Photo by Aristide Economopoulos<
"We Suffer in Solidarity."
DR. JOHN D'ANGELO, DO
Chair of Emergency Medicine, Vice President, Chief Medical Officer
At the start of each day, before his 6 a.m. shift, Dr. John D'Angelo, DO, sits in the chapel at Trinitas Regional Medical Center contemplating in silence with the Holy Spirit and a morning prayer from writer Fr. Richard Rohr.
"Morning prayer has helped me tremendously," says D'Angelo, chair of emergency medicine, vice president, chief medical officer at Trinitas. "I'm a huge fan of Rohr, and in one of his morning meditations, he talks about the symbolism of the cross and what it's supposed to be — and that is to soften our hearts to the suffering of others. I never thought that was more apparent than it was during the pandemic." He further explains, "Because all the structure, the hierarchy, the ego, that oftentimes we witness, it faded away for us. From our environmental services team, to our radiology technicians, to our nurses — they were equally, or even more important, than our physicians. I thought that was a wonderful moment of clarity during such a difficult time."
This mind shift affected D'Angelo in his relationships with patients as well, helping him to find the presence of God in interactions throughout his day. With non-COVID patients' fears keeping them away from the hospital at the start of the pandemic, numbers of visits dropped precipitously; however, D'Angelo was still able to create new connections with patients. "This mental shift — this journey that we call from the head to the heart — I felt it with my patients, as I now had more time to spend with them, to sit and listen, particularly when they couldn't have family members visit," he says.

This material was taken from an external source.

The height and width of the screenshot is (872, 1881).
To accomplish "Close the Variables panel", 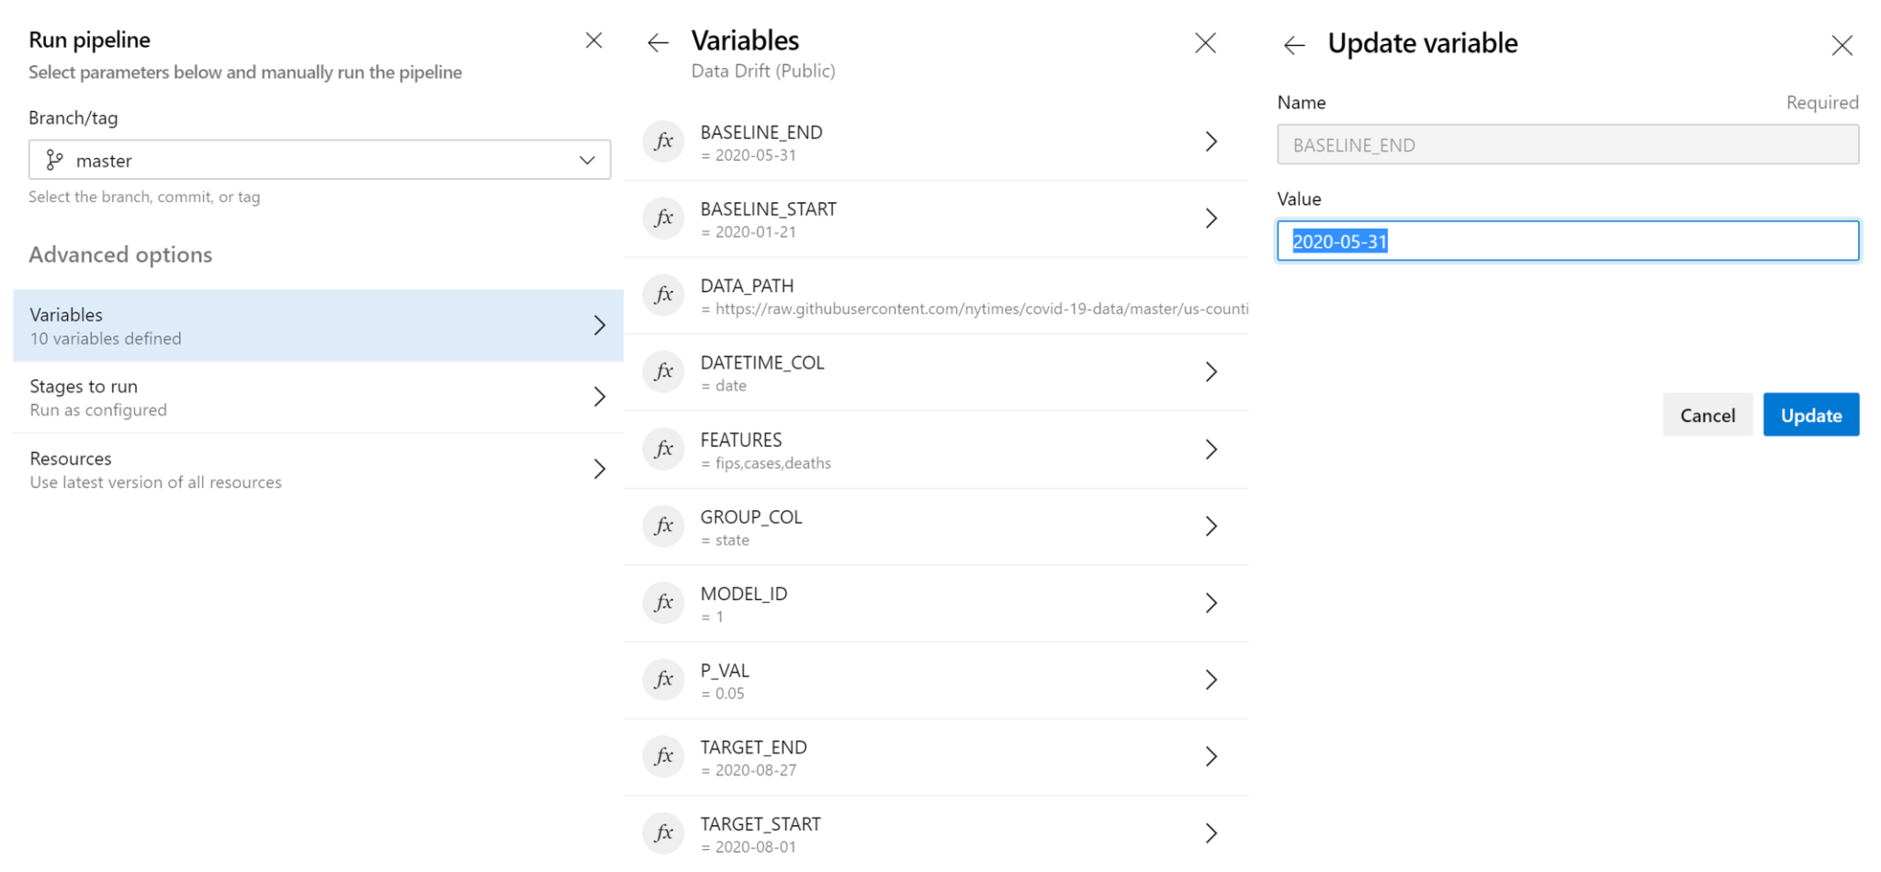I will [x=1206, y=42].
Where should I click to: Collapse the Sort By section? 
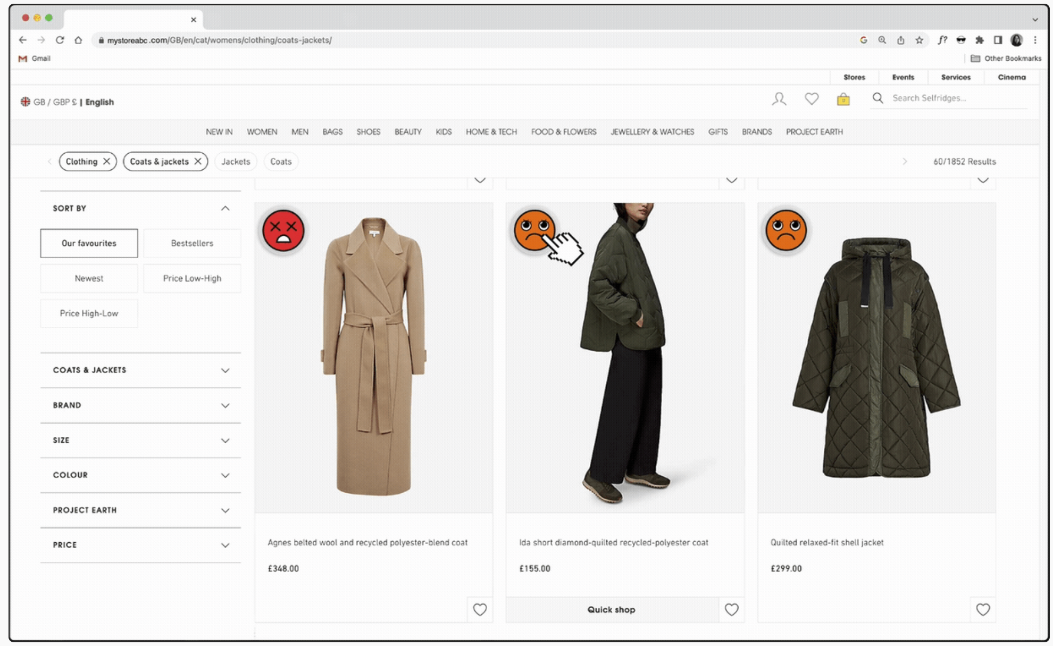tap(225, 208)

Aside from the pandemic's impact on patients' lives, D'Angelo also saw firsthand its effects on his colleagues at Trinitas. The hospital was at full capacity at the height of the pandemic, treating a daily total of more than 200 COVID patients in March and April 2020. "We lost one of our ER nurses, Tom Luna, to COVID during that time," says D'Angelo. "I had to tell the staff on Good Friday, and that was a challenge, you know, to talk about it." He continues, "Tom's three daughters — and his wife — were all nurses, and when Tom died, he didn't pass away in our hospital, but instead at another one. And the reason why, was because one of his daughters was an ER nurse, and since there were no visitation rights at hospitals, he knew that if he went to his daughter's hospital, that at least she would get to see him. He ended up passing away with her at his bedside."
Through Trinitas' behavioral health arm, the team at the medical center has been offering the support of licensed social workers, psychiatric nurses and physicians to check in with employees throughout the pandemic to do debriefing
and to offer counseling services. Employees at the medical center offered support to each other daily, too. D'Angelo explains, "The majority of us spent our commutes home texting or calling coworkers — just to kind of check in — and then we have huddles before each shift to report out how our colleagues are doing. I think it's really important to keep telling each other that it's OK to talk things out, even things that we might regret. I like to hope that this has broken the kind of exoskeleton of pride when it comes to mental health and wellness, and that we will continue to look after one another."
Hope has even sprung up in treatment for COVID patients. After the U.S. Food and Drug Administration granted an Emergency Use Authorization for monoclonal antibody infusion in November 2020, Trinitas quickly mobilized to offer the treatment to patients in December 2020. "The first time we used it," says D'Angelo, "was on a 92-year-old male patient, and the reason it was so powerful for us was because there was a time when, if you didn't meet the admission criteria, and your oxygen level was less than 93%, we discharged you. Now we finally had an outpatient treatment option."
As of fall 2021, Trinitas had administered over 500 doses in its emergency department. COVID patients admitted to the hospital can be screened for eligibility to take part in what may materialize into breakthrough therapy for COVID through a clinical trial, called ACTIV-1 IM, in partnership with Duke Clinical Research Institute. With patients' consent, they are randomized to receive one of three possible immune modulators. "Even though we may be small, we are a mighty force in that we offer world-class therapeutics for COVID-19 treatment," says D'Angelo. "Currently, our outpatient therapy with monoclonal antibodies has a success rate of over 90%. Success is defined by those we can keep out of the hospital. We are so very proud of that. Having said that, the message is still to please get vaccinated."
As part of its efforts to help patients in need, Trinitas holds an annual fundraising gala. In a brochure for the event held virtually last May, D'Angelo wrote a letter to the hospital's entire health care team, reflecting on everyone's heroic efforts. As expressed in part of his letter: "We are more similar than different. We are more together than apart. We are a reflection of one another. We suffer in solidarity."